THE PROBLEM —
For each entry, output its words exactly and leave any picture behind.

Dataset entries
# # # # #
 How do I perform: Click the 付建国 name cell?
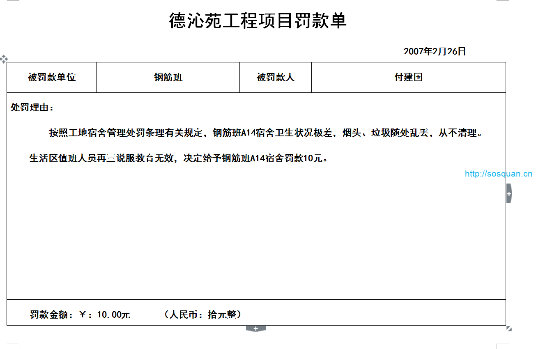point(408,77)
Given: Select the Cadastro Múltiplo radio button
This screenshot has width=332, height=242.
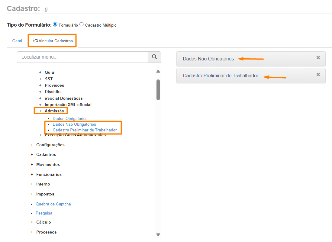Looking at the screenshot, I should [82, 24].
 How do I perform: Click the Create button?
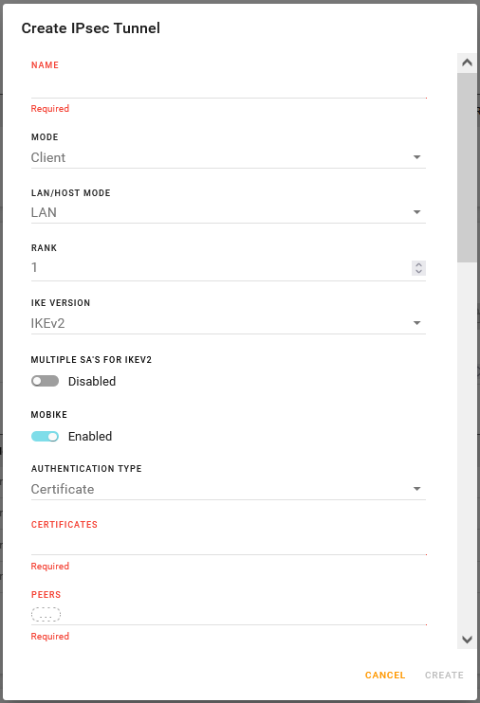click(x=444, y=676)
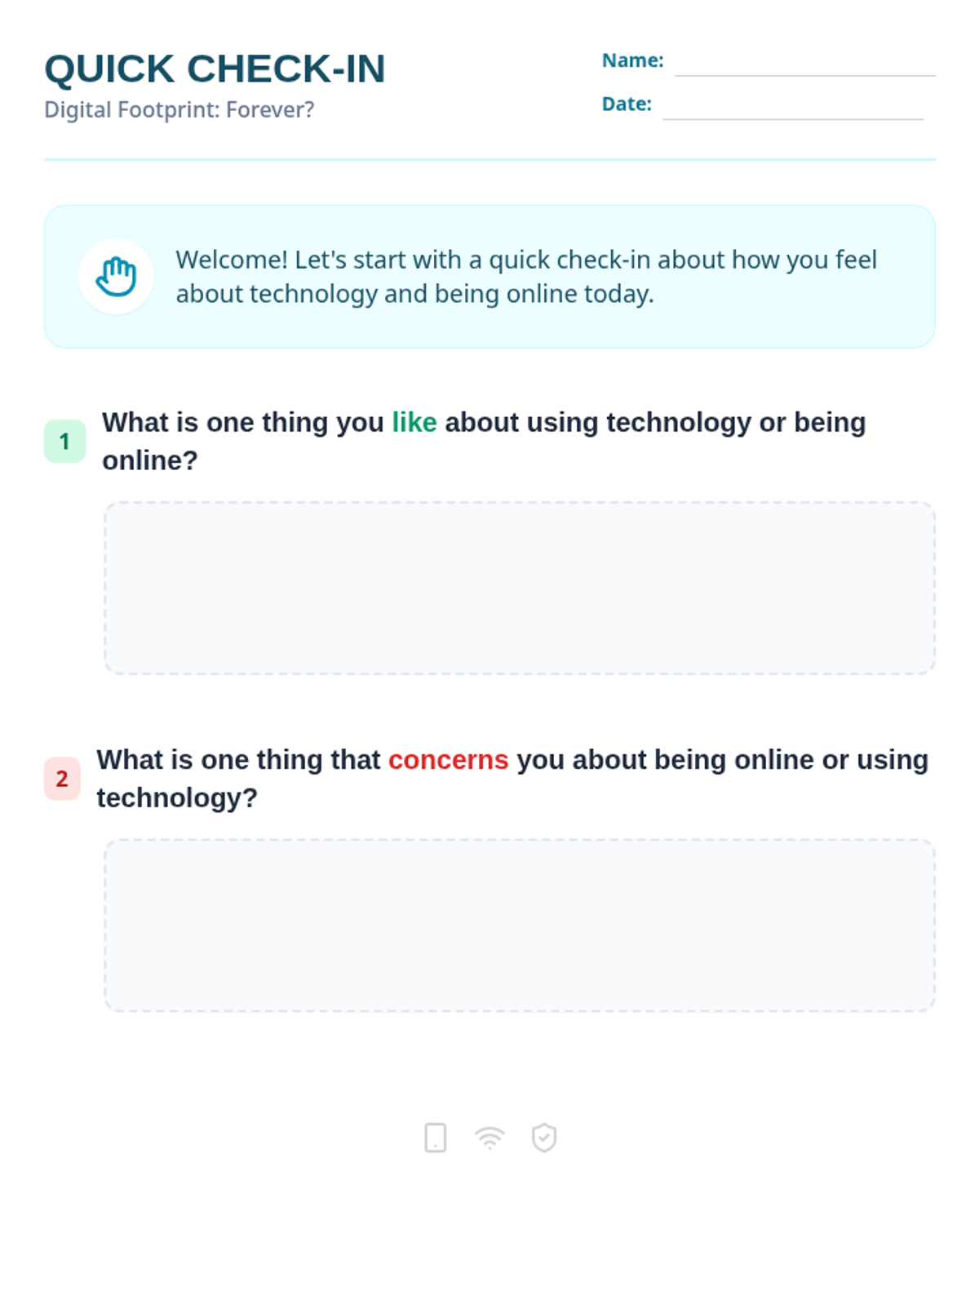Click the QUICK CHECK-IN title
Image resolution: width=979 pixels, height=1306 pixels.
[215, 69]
# # # # #
RESULT FOR THIS EXERCISE —
 How do I perform: Click the 付建国 name cell?
point(408,77)
Given: Select the Cadastro Múltiplo radio button
This screenshot has width=332, height=242.
Looking at the screenshot, I should [82, 24].
 How do I perform: Click the Create button?
click(x=444, y=676)
Click the QUICK CHECK-IN title
Image resolution: width=979 pixels, height=1306 pixels.
[215, 69]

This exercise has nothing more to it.